*Information shown*.
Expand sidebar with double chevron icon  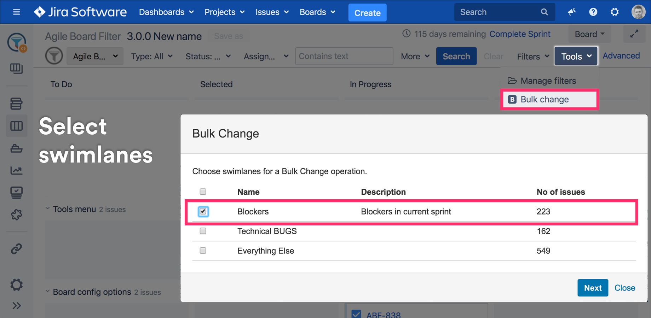tap(16, 306)
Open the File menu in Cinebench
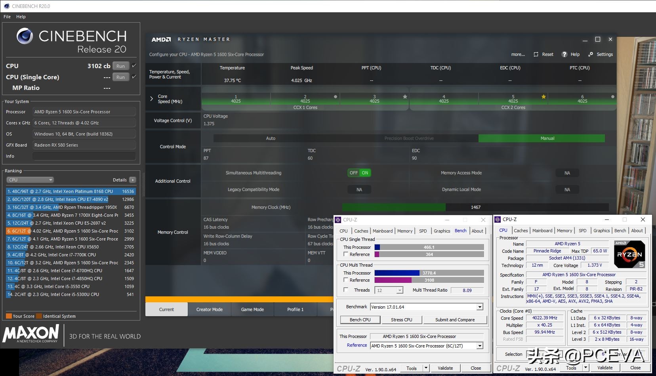The image size is (656, 376). click(7, 17)
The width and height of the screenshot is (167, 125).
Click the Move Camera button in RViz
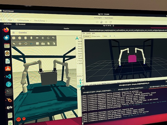96,36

*What you need to do*.
Lay out the lines from the one containing "The width and" through the end of the items as a JSON list of strings, one string per line, with blank lines and pictures left out.

*Task output*.
[
  "The width and height of the screenshot is (167, 125).",
  "Click the Move Camera button in RViz",
  "96,36"
]